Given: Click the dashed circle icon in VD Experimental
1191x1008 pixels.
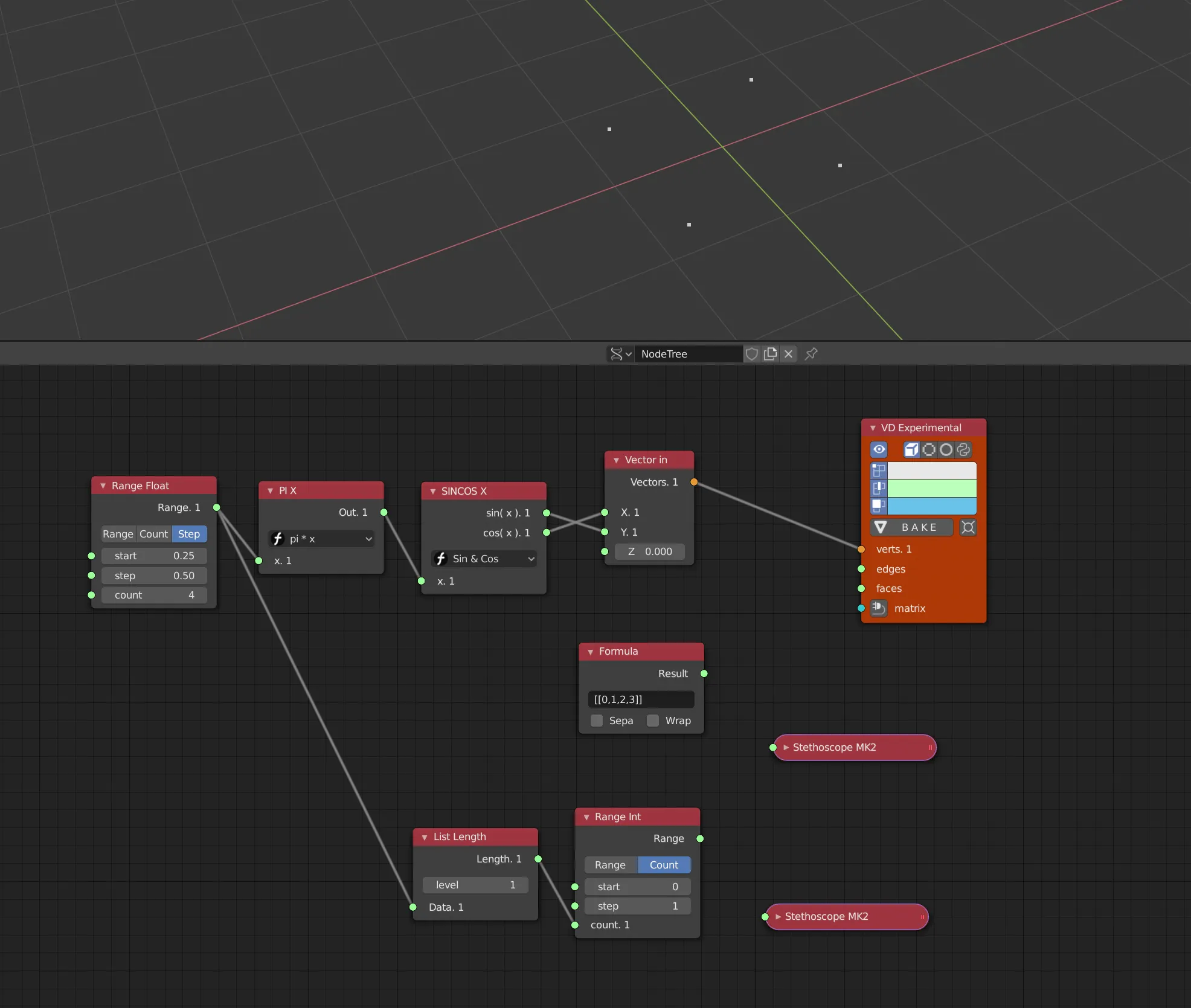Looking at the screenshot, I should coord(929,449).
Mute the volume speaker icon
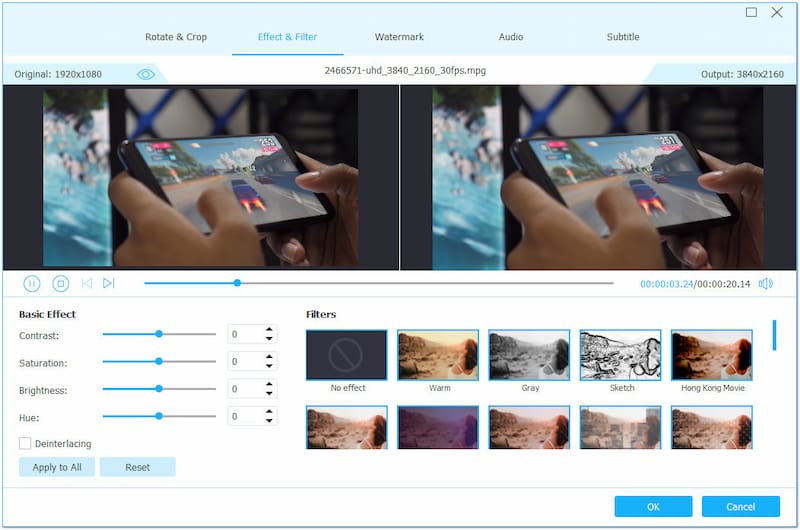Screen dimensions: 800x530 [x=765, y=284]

* * * * * * *

SET EXERCISE: Please repeat the material with "icon" swapped for "symbol" everywhere and everything else left unchanged. Leave the pictures out.

SOLUTION TO THIS PROBLEM:
Given: Click the dashed circle symbol in VD Experimental
1191x1008 pixels.
Looking at the screenshot, I should coord(929,449).
Mute the volume speaker symbol
Screen dimensions: 800x530 [x=765, y=284]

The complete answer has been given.